D’une part par l’explosion de la pratique des jeux vidéos, surtout FIFA en réalité. Certains joueurs ont tendance à ne plus réellement regarder les matchs tout en continuant à se buter sur du football virtuel. Ainsi, leur analyse n’est plus faite à partir du vrai terrain mais plutôt des stats et des notes décidées par EA Sports. Combien de fois avons-nous malheureusement entendu : « Ouais mais lui il est pourri sur FIFA, il va pas assez vite » pour juger du niveau réel d’un joueur ? La seconde tendance qui appauvrit l’analyse du football, c’est bien évidemment l’avènement des paris sportifs.

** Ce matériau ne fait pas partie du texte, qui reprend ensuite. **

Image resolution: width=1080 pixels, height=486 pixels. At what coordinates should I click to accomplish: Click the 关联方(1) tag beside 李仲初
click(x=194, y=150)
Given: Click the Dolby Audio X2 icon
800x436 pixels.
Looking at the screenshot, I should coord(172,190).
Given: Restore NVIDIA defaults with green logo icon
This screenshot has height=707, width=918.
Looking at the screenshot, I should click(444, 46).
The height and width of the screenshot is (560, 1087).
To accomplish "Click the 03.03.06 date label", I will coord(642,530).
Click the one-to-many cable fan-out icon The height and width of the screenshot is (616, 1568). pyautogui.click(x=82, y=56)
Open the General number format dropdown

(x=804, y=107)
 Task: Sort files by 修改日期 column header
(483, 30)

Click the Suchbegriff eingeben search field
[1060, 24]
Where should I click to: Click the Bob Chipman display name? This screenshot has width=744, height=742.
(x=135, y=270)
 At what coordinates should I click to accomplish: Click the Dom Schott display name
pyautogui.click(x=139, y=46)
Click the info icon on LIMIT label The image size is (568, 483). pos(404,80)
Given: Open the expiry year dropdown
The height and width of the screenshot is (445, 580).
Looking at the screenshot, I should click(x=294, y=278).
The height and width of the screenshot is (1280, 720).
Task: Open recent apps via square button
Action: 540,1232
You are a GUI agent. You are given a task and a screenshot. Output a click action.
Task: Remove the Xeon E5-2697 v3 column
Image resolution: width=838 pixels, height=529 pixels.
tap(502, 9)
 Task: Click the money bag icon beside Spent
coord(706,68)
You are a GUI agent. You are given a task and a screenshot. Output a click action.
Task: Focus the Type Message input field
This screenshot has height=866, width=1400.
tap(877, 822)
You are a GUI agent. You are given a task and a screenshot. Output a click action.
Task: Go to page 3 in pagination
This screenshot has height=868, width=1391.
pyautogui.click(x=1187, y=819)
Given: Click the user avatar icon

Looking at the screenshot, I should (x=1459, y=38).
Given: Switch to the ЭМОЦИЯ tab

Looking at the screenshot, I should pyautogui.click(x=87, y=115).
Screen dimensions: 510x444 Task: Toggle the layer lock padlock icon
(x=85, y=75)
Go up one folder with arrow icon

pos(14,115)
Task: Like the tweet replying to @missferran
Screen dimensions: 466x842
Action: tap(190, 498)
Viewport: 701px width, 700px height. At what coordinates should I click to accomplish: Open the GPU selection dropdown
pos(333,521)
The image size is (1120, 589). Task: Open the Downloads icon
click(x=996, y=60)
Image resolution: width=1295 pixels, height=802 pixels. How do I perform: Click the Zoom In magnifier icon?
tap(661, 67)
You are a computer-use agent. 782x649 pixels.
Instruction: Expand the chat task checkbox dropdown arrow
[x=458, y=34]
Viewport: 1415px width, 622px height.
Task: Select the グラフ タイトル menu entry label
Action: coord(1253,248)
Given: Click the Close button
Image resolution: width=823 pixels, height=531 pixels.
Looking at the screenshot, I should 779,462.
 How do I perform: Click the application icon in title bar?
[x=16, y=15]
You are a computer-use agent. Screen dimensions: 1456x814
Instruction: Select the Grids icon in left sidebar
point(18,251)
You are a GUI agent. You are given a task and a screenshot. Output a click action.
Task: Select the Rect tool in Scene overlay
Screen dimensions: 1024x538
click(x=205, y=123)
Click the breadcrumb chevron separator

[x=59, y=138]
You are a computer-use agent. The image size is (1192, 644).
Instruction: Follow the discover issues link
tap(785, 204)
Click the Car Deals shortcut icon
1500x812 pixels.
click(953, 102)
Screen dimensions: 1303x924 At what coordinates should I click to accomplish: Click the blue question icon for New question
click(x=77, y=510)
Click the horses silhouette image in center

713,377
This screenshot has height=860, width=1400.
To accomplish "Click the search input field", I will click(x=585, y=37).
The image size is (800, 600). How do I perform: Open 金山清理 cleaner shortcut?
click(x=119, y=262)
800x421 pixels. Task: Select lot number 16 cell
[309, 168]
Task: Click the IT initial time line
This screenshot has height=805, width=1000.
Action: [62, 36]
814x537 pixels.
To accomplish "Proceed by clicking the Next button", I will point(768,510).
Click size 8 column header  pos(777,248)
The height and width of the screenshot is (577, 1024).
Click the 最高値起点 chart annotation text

Nombre de parieurs ne regardent pas les matchs sur lesquels ils ont misé. D’autres connaissent par cœur les dernières statistiques, les résultats des confrontations sur les dix derniers matchs ou les meilleurs buteurs de chaque équipe, mais ne savent même pas à quoi ressemble le jeu ou les maillots de ces mêmes équipes. Ils analysent les résultats, et seulement les résultats, en les interprétant uniquement par le prisme des cotes et des combinés. Il s’avère donc impossible de parler football avec eux. Tout ne tourne qu’autour du pari et de l’argent. Les parieurs voient uniquement ce sport comme un prétexte pour gagner de l’argent facilement… comme les opérateurs de paris en ligne finalement ! Pour beaucoup, les joueurs sont des notes et les équipes sont des cotes. Adieu le foot et le jeu.

Le large choix des sites/applications, la multiplicité des matchs ou des sports et le fait de pouvoir parier avec son téléphone en quelques secondes depuis sa poche sont autant de facilitateurs ou d’éléments qui incitent à (re)plonger. Si l’on ne s’oriente pas rapidement vers une régulation de la publicité, à l’instar de l’alcool ou du tabac, la suite pourrait s’avérer compliquée pour ces nombreux jeunes à la recherche d’un simple moyen de se faire de l’argent facilement, rapidement mais surtout légalement. (Trop) peu de voix s’élèvent pour dénoncer un cancer qui ronge le football, le sport et la société en général. Quand on sait que certaines personnalités bien moins urbaines comme David Ginola (PokerStars), Pierre Ménès (Unibet) ou Hervé Mathoux (BetStars) apportent leur légitimité, on s’entend bien sur ce terme, à la pratique on se dit qu’on est encore loin du compte. Annonceurs généreux quand il s’agit de sponsoriser les médias, surtout sportifs, les sites de paris s’épargnent en plus les critiques de ces derniers qui n’abordent jamais ce sujet du côté obscur.
Cyniquement mais parfaitement pris au piège de leur condition et de leur profil marketing bien marqué, les jeunes banlieusards ne semblent absolument pas en mesure de desserrer cette étreinte qui les drague puis les tue. Avec cette illusion de l’expertise, ils oublient ce qui fait le charme mais aussi le hasard du football.
« Le Barça ils m’ont niqué contre Cadix à faire match nul, tempête Yacine. J’avais un combiné de 50 balles avec une cote à 20, sérieux… Tous mes matchs sont passés sauf celui-là, c’était le plus simple wallah ! Je sens que sur la Ligue des Champions je vais faire un beau truc, genre Sterling buteur et l’Atalanta qui tape le Real. Par contre je regarderais pas les matchs ça va me tuer la soirée si ça passe pas. Je perds, j’arrête c’est officiel ! »
La retraite de Yacine des paris sportifs est cotée à 150. La passion du football on vous dit.